That is cruel...it's amazing what people will do to these poor fish. Someone on this forum got their fish because they went to a wedding where the fish were used as centerpieces...I don't know what they did with all the other fish.


----------



## Meatpuppet (Mar 1, 2008)

i tottaly agree. one day i was just serching google for random pic and came across these :evil: 
http://www.petsmart.com/graphics/product_images/pPETS-3763471dt.jpg

http://www.ohgizmo.com/wp-content/uploads/2007/11/fish_in_space.jpg

here are just a couple examples i found. these are just wrong and are made to make bettas look like a peice of art.


----------



## Aequilo (Jul 1, 2008)

That's awful. Have you seen the iPonds, where the fish can't move around AT ALL because it's about 3 square inches large and the depth is _possibly_ half an inch? D: It's bad. It's wrong. Fish are animals too, even if they _aren't_ cuddly.


----------



## southafrica1001 (Nov 18, 2007)

ive seen all of those products and they still shock me :evil:. lets not get me started on the iponds


----------



## aquathena (Jun 2, 2007)

That is awful! I can't believe a product like that is on the market! 
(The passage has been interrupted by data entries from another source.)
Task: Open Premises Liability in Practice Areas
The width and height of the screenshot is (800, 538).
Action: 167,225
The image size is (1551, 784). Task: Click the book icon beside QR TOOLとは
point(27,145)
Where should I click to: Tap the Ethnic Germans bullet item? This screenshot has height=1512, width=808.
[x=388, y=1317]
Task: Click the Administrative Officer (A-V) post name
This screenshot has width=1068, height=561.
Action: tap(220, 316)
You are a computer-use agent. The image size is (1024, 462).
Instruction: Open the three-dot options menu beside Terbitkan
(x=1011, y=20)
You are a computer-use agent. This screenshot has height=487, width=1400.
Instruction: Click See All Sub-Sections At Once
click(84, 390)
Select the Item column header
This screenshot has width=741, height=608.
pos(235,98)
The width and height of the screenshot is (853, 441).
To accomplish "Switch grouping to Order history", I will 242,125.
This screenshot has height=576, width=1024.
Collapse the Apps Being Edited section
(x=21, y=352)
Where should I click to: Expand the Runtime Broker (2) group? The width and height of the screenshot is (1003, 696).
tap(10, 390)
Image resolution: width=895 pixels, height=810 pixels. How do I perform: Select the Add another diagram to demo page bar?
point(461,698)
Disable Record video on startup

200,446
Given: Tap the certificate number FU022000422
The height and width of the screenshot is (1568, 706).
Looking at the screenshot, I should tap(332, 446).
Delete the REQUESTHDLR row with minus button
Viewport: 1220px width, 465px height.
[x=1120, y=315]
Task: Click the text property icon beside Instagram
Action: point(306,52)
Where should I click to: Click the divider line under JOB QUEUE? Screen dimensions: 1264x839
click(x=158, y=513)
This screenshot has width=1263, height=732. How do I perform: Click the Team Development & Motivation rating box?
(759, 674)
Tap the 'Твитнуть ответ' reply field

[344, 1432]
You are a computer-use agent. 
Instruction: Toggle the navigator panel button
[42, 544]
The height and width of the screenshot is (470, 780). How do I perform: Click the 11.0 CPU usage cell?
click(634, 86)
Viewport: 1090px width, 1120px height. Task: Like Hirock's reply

I hate to think of the betta fish that suffer in that... _thing_


----------



## iamntbatman (Jan 3, 2008)

Well, there's some light at the end of the tunnel. I googled the iPond and the entire first page of hits were articles describing the cruelty of the device. 

I think there are much worse things in the aquarium fish trade than things like the iPond. Only a complete idiot would buy an iPond thinking that it's actually providing a suitable environment for their fish. Much scarier, I think, are things like the betta-in-a-vase kits that I've seen for sale. They claim that the plant provides food and oxygen for the betta. People watch stuff like Animal Planet all the time, so I could easily understand someone who doesn't know much about bettas believing that a symbiotic relationship like that is actually possible. The same goes for 1-gallon bowls that people think their bettas thrive in because they come from "tiny puddles."


----------



## ErinBBC (Apr 23, 2008)

Bettas are fish just like any other and the general rule for all fish is one gallon of water per inch of fish as a MINIMUM. So, for a 2 - 3 inch fish you need at least a 2.5 or 3 gallon aquarium. Same goes for temperature and filtration - a pet store owner wouldn't sell you any other type of fish and tell you they don't need the right temps and a filter. I don't get why people think betta fish are exempt from general fish care rules! 

There's a small family owned pet store near me and I'm going to write them a letter that includes the Betta Care and FAQ written by Cody and updated by BettaBaby. I know they'll probably just throw it away but at least I can say I tried.


----------



## tmz (Jul 3, 2008)

centerpieces?? thats upsetting since thats like 80 fish without care D=


the only reason i got a one gallon bowl for mine was cos when i bought it it was like 3/4 of an inch, so i figured any bigger then that would be totally unnessacery. currently, its an inch, so the bowl is still suitable.


----------



## ErinBBC (Apr 23, 2008)

Until your fish gets bigger TMZ then it will probably be fine in a one gallon as long as you have one of those mini-heaters from Hydor and maybe a small filter to keep ammonia from building up in such a small space - that's another problem with small tanks/bowls is that it's hard to find heaters and filters that fit them, and you have to do partial water changes every other day which is a pain.


----------



## tmz (Jul 3, 2008)

yeah i change the water constantly, but i dont really mind cos it gives me something to do.

i dont have a heater cos my room is always at least 75 degrees. i checked the water temp constantly for like a week and it was always around 80 and the fish is wicked active.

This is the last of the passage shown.